Au moment d'écrire ces lignes, nous ne sommes qu'au début de février mais l'année 2024 a déjà souligné l'importance des rivières et fleuves qui occupent une grande partie de notre territoire.
Pour des raisons dramatiques, avec les crues qui ont touché le Nord et le Pas-de-Calais, ou plus légères, avec de nouvelles promesses autour de la cérémonie d'ouverture des JO qui aura lieu sur la Seine, nous ne pouvons pas passer à côté du fait que nos habitats sont très dépendants de leur proximité avec un cours d'eau.
Rivières, fleuves, océans, canaux, bassins,... La France a également une histoire riche avec l'eau et cela pourrait nous permettre d'être précurseurs dans une nouvelle tendance technologique.
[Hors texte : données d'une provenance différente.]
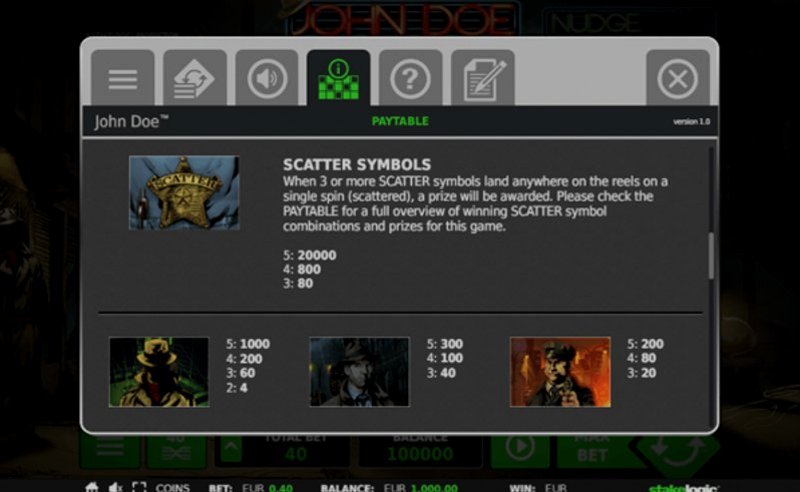Click the green spin play button
800x492 pixels.
[x=520, y=449]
Après les Smart Cities, les Smart Rivers, dont le but est de recourir à la technologie (capteurs, logiciels de simulation, jumeaux numériques...) pour améliorer la gestion fluviale et des ressources en eau, mais également pour mieux comprendre comment l'environnement bâti impacte ces ressources.
La France championne du monde
La prise en compte des impacts environnementaux pousse désormais la gestion urbaine à se recentrer sur les principales richesses, et dangers, qui entourent nos villes et villages. Cela fait quelques temps que nous étudions ce phénomène chez IDC et nous avons mesuré qu'environ un tiers des administrations prévoyaient d'investir à court terme dans des technologies liées à ces Smart Rivers.
Paris en est un exemple criant. Avec les JO, la ville veut mettre en avant le lien spécial qui unit la ville, son développement à son fleuve au travers d'une cérémonie historique et via les épreuves. C'est donc naturellement que la ville a travaillé avec plusieurs entreprises technologiques, de hardware avec des capteurs notamment ou de software.
Mais c'est un autre projet qui a attiré notre attention récemment, celui de jumeau numérique d'un fleuve et même d'un estuaire plus précisément.
Un jumeau numérique aquatique
Nous avons récemment échangé avec les responsables du jumeau numérique développé par le Grand Port Maritime de Bordeaux. Ces derniers souhaitaient positionner leur projet et discuter avec des responsables de jumeaux numériques similaires. Malheureusement, concernant les fleuves, peu de projets nous semblent aussi aboutis que le leur, pour plusieurs raisons.
L'objectif du projet est de créer un jumeau numérique de l'Estuaire - le plus grand d'Europe de l'Ouest couvrant environ 635 km2. L'Estuaire de la Gironde est formé de la confluence des rivières Dordogne et Garonne et s'étend sur plusieurs villes, la principale étant Bordeaux.
Initialement, le jumeau numérique a été développé pour aider à la prise de décision tactique quotidienne (informations sur les niveaux d'eau, la pollution et la navigation) ainsi que pour répondre aux défis à plus long terme et à des impératifs stratégiques (adaptation et impacts du changement climatique).
Par ailleurs, ce projet englobe toutes les facettes de cet écosystème complexe, partie intégrante de l'identité de la région, avec des enjeux également économiques, récréatifs et touristiques. En laissant une marge importante en termes de publics cibles, l'équipe de développement du jumeau a également permis d'ouvrir le champ des possibles à de nouveaux cas d'usage, objectifs et résultats.
Développer la blue economy
Intégrés dès le début du projet, les parties prenantes (acteurs privés, publics, universités...) ont participé activement à la mise en place de l'outil et ont surtout assuré qu'ils répondaient bien à leurs besoins, car chacun d'entre eux est un utilisateur actuel ou potentiel de la plateforme. Le modèle open source de cette dernière a également été pensé pour en assurer la réplicabilité.
Selon IDC, 40% des grandes villes voudront avoir un jumeau numérique pour assurer une meilleure gestion de l'eau d'ici 2027, et assurer l'approvisionnement, la qualité et la résilience de leurs écosystèmes. La "blue economy" se développe et devrait pouvoir tirer parti des errements des premiers projets de Smart Cities.
Rémi Letemple est analyste recherche senior pour le cabinet IDC.